* WORK TO BE COMPLETED: The answer must consist of every line in the data that contains "Navigating".

%%

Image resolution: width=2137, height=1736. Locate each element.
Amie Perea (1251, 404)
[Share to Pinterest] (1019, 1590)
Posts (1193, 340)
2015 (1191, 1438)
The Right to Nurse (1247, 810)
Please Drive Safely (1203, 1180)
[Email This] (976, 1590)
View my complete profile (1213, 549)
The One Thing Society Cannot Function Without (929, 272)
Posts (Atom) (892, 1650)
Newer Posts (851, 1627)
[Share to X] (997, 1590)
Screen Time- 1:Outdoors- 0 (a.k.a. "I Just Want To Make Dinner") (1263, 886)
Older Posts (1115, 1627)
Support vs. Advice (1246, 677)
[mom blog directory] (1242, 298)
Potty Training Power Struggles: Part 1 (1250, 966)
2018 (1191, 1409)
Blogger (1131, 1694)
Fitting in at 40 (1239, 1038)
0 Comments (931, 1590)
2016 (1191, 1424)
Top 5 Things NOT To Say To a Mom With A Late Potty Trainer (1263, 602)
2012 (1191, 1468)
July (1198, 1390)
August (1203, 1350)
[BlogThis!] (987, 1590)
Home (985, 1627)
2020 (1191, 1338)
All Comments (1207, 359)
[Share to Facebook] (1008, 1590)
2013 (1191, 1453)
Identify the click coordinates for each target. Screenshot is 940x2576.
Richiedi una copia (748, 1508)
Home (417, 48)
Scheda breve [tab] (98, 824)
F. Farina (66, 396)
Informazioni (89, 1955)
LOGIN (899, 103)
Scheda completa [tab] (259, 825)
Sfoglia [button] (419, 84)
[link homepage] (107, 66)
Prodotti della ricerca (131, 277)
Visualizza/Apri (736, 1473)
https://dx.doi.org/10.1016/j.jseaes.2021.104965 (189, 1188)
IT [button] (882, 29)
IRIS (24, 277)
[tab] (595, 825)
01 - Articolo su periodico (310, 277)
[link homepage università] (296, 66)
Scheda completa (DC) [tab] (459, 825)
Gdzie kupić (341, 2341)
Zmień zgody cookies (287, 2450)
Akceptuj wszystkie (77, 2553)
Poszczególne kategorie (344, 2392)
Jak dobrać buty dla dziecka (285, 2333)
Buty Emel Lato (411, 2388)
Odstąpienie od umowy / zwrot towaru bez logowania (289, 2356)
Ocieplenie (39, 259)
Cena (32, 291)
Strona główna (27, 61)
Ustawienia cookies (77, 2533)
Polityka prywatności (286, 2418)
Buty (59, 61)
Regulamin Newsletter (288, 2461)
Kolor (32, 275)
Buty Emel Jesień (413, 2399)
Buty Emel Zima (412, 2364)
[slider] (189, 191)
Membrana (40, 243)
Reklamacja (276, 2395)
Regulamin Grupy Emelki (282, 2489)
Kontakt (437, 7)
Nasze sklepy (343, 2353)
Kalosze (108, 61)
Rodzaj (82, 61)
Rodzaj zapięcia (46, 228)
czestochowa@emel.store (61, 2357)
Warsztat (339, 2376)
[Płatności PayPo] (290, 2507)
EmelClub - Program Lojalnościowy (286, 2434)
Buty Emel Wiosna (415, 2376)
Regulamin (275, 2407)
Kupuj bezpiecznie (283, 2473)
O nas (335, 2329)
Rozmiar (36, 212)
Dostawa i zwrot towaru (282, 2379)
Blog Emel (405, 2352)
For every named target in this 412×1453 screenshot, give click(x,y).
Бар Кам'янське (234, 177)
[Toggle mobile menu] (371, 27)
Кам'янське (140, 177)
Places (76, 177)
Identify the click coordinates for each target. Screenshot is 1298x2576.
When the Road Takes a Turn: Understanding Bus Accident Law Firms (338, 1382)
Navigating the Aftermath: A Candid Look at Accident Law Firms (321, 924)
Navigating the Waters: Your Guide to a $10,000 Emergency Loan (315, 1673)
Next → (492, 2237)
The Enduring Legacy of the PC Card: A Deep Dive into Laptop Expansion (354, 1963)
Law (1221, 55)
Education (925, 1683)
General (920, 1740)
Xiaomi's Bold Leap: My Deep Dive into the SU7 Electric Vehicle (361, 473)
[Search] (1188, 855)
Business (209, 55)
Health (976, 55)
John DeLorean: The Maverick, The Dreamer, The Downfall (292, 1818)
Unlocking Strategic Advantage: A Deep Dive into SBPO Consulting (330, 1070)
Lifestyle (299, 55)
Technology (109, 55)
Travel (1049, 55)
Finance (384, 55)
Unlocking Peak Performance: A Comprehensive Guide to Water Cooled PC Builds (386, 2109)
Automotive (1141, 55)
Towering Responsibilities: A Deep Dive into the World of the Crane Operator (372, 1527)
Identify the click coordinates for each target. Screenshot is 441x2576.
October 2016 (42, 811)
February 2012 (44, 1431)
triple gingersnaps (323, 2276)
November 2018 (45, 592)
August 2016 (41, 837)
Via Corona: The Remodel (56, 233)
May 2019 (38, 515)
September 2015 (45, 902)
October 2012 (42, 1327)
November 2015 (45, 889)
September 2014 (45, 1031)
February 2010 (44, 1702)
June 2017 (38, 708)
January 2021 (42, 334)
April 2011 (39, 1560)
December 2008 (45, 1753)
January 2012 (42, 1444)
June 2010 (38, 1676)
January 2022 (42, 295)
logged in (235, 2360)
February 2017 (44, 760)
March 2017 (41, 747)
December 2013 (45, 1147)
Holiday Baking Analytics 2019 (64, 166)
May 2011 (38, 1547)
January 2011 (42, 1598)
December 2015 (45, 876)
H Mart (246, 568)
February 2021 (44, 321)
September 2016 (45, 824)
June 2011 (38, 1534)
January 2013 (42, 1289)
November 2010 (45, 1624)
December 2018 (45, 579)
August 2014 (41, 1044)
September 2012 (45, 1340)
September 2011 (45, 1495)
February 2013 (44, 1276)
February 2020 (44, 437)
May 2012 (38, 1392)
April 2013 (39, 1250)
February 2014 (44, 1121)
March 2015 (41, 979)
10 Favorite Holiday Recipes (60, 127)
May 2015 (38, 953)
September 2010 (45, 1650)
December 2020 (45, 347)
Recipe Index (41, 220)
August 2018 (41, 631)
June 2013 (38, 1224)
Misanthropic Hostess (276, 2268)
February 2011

%%

* FINISHED TASK:
Navigating the Aftermath: A Candid Look at Accident Law Firms (321, 924)
Navigating the Waters: Your Guide to a $10,000 Emergency Loan (315, 1673)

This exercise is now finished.